4. The Stories behind
As the nominal leader in the Chinese EV race, NIO set off fast from its inception in 2014 and subsequently scrambled along at a steady pace. The company received funding regularly from 2015 to 2020. In total, NIO has four car models and three of those have been massively delivered. The company is supported solidly by many ‘best-in-China’ corporate players like Tencent, which invested in NIO twice in 2017. Other big tech players, including Xiaomi and JD.com, are also among its backers.
Besides, the Hefei local government has made every effort to be an important pillar of NIO’s success. They provide resources and funding support for the long-term growth of NIO in Hefei. As a return, NIO has to cooperate tightly with other local corporations, including building headquarters in the city. Deutsche Bank’s analyst Edison Yu believes that it is a favorable deal for NIO as the government didn’t ask for much stake from the company. The relationship between the two parties is further improved by the intention of the Hefei government to build a local EV supply chain. Last but not least, NIO chose Hefei-based JAC Motors to support its manufacturing. Now they are preparing to build the second plant.
XPeng started showing rather outstanding results from 2019. Previously, it acquired capital from investors like Alibaba and the Matrix Partners. To produce cars, in 2017, it has selected Haima Motors for outsourcing. 2019 was important for XPeng: the first model (G3) was launched and first delivered in that year. Due to a slack NEV market, the car didn’t enjoy great success right away.
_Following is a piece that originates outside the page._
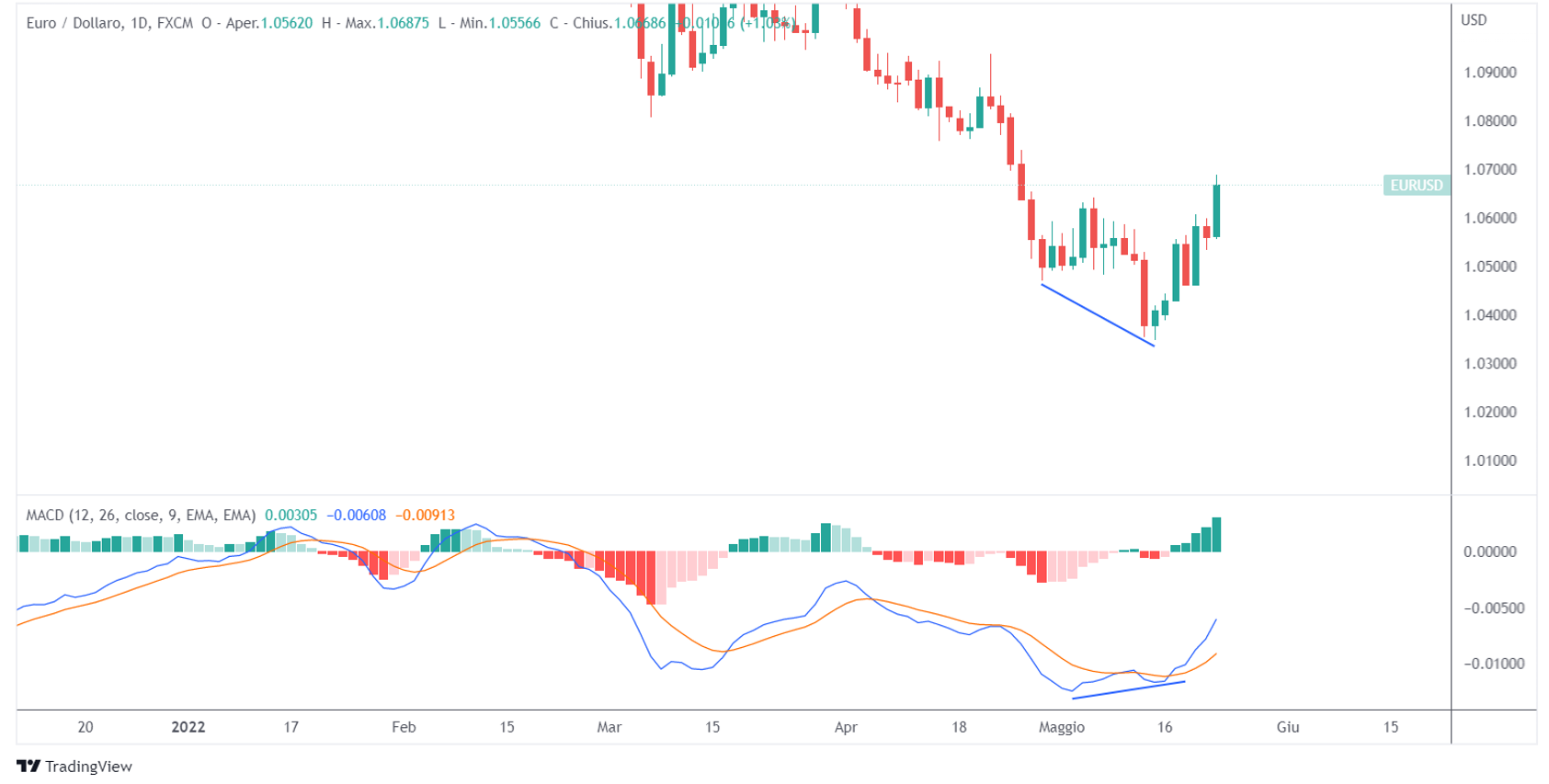Click the 0.00000 level on MACD scale
The height and width of the screenshot is (784, 1549).
pos(1489,551)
XPeng completed an IPO on the NYSE and launched a self-built CNY 6 billion plant in Zhaoqing in 2020. Alternatively, the company received CNY 4 billion funding from the Guangzhou government in September 2020 to build a smart EV manufacturing base in Guangzhou by the end of 2022. Like the Hefei government, the Guangzhou government cares more about traction on local employment and synergy effects in the supply chain instead of focusing on the financial benefits. XPeng P7, the firm’s second model, became a relative success, compared to G3. At the moment, XPeng is preparing a rollout of its third model.
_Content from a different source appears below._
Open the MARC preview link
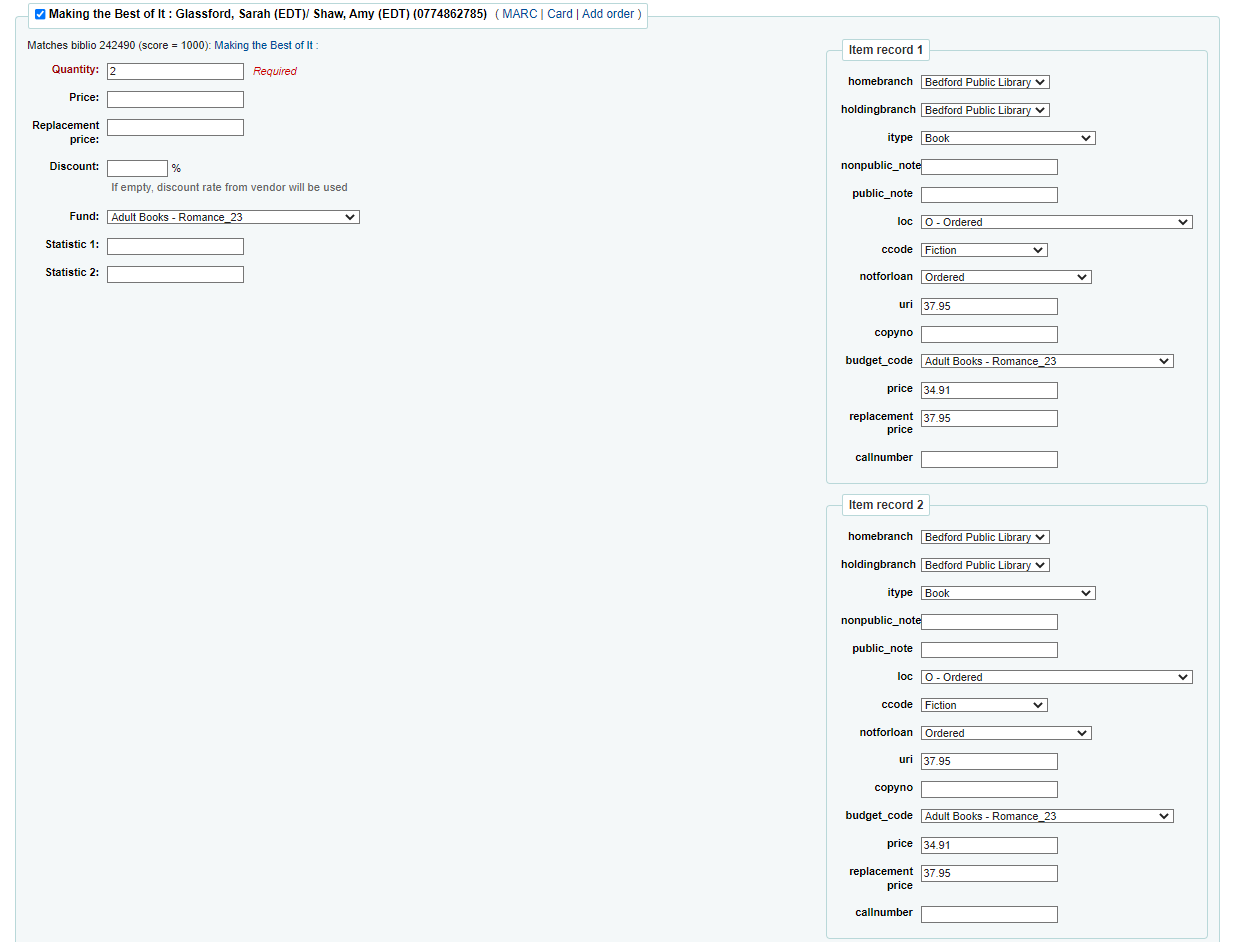Screen dimensions: 1235x942 tap(519, 14)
Compared with NIO and XPeng, Li Auto seems to be a low-profile company, focusing on a single EREV model and growing its production capacity steadily. The company has been pacing steadily, rolling out Li ONE in 2018. They have also received capital support from Meituan (MPNGF) (MPNGY), which is the most important investor apart from Li Xiang himself. Meituan and its founder, Wang Xing, led Li Auto’s three rounds of funding, as well as its USD 1.1 billion IPO. Li Auto recalled thousands of cars in November 2020 but eventually solved its technical problems. Besides this, the company also chose to build a plant by itself in Changzhou after acquiring manufacturing capacity through the purchase of Lifan Group.
5. Product Strategies
NIO‘s EVs have an advantage known as the ‘integrated design’ and can be easily recognized. The company focuses on the sport utility vehicles market, the largest passenger car market segment in China. The company’s car portfolio consists of a middle SUV ES6, large SUV ES8, and sloping rear SUV EC6 tailored to young individuals. Currently, the management team is working on their first sedan ET7 equipped with some new features. Besides, unlike Tesla’s simple interior design, NIO wants to offer buyers more options on selections of air suspension, Brembo brake pad, Nappa upholstery, seat heating, and more. Finally, NIO car owners can enjoy unique charging experience, battery swap and customer services. These services make NIO stand out among EV makers in China and symbolize the company as a high-end brand.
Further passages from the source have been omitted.